We walked the one-mile High Point Trail to an overlook and listened to the steady blast of the fog horn in the distance and the clanging of a buoy bell near the foot of the cliff face.  The pamphlet called this easy walk the Coast Guard Trail with its view of the Quoddy Narrows. But regardless, the wet forest path offered some scenic views of the rugged coastline and offshore islands.
Quoddy Lighthouse marks the
easternmost point of the U.S.
Inside the West Quoddy Head Light Museum, we learned that this lighthouse, built in 1808, warned mariners of Quoddy's dangerous cliffs, ledges and Sail Rock.  Among the first to use a fog bell and later a steam-powered foghorn, this lighthouse greatly reduced shipwrecks in such a foggy area, even as shipping increased.  The current red and white tower was constructed in 1858. Automated in 1988, the light still shines through its original third-order Fresnel lens. Hamilton Cove Preserve, a part of the Maine Coast Heritage Trust, protected the Hamilton Cove and its surrounding beach, cliffs, and meadows.  Before we headed toward the water, we carefully read the hunting restrictions.  Two weeks until the first season opens.  We were relatively safe, even without orange. 
Low tide gave us beach access.  "This will come up really fast once it starts to come in," said Andy.
"It's already turned, but it's going to rise ten feet. You can tell by all the seaweed-covered boulders that are currently exposed."
Andy poses at Green Point on the Coastal Trail.

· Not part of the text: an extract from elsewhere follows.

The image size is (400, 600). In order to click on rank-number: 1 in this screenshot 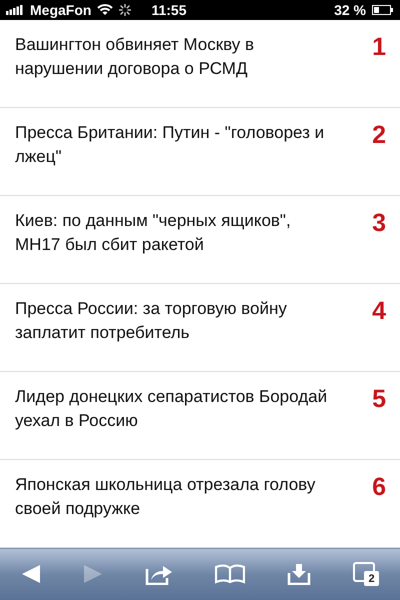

The pamphlet said that whales and harbor seals could be seen offshore, but with the tide out, we didn't see any.
Spectacular views along the Coastal
Trail reveal sheer cliffs and
dangerous rocks.
Where Hamilton Brook emptied into the Cove, owner Benjamin Hamilton once operated a mill that cut lumber to build several ships in an adjoining shipyard.  We spotted one small boat far out in the Cove, probably a lobster man checking pods.The 1.23--acre preserve embodies Maine's remote and wild terrain with 1.5 shoreline miles of cobble beaches, sheer cliffs and rocky promontories.

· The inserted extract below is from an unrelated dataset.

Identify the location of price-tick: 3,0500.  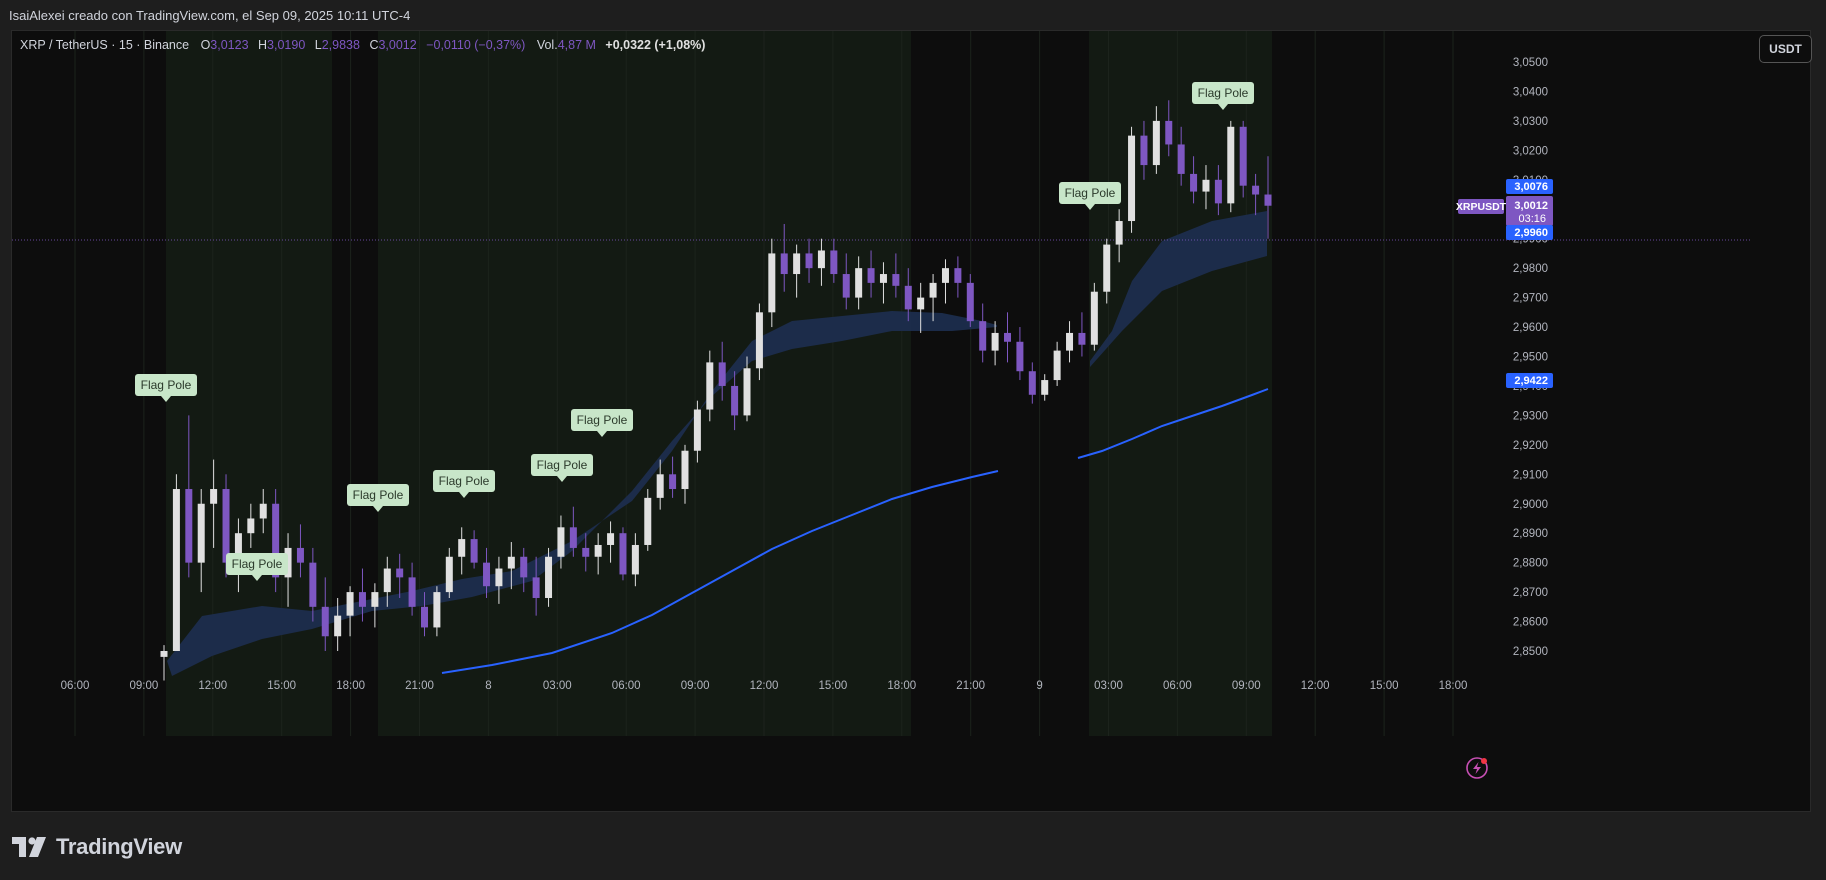
(1530, 63).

Before the tide comes in, the Hamilton Cove Preserve
gives us access to the ocean.
Later in the day we returned to Quoddy Head State Park, acres purchased by the state of Maine in 1962, to hike the Coastal Trail.  It offered sweeping views of Grand Manan Island with its towering cliffs.
Far in the distance the shores of Grand
Manan Island rise from the water.
Strong tidal currents between West Quoddy Head and Campobello Island drive what is said to be the largest whirlpool in the Western Hemisphere.  We hiked along the Coastal Trail for a mile out beyond Green Point, impressed by the 80-foot cliffs of gabbro, a dark coarse-grained rock that started out as molten magma millions of years ago.  Gulliver's Hole, a narrow chasm formed  by erosion of a vertical fault in the gabbro, moaned like a snowing giant.
Late in the day the sun casts long
shadows as we hike the Coastal Trail.
As the sun slipped behind the trees after 5:00
p.m., the temperatures dropped dramatically.  Shallow-rooted white spruce and balsam fir swayed as the breeze picked up.  Because the peninsula is surrounded by cold water, the park has extreme oceanic climate conditions with cool temperatures and lots of wind and fog.  "I think it's time to head back," I told Andy, as I stumbled over trees roots.  "I will be a very unhappy camper if I have to navigate back along this trail in the dark!"  That was enough of a hint.  We retraced the trail back to the parking lot.
The evening was cold--a see-your-breath-kind of cold.  But we stepped outside and walked down the street anyway, away from the motel light, to see the Milky Way, a distant ribbon of white across the sky overhead.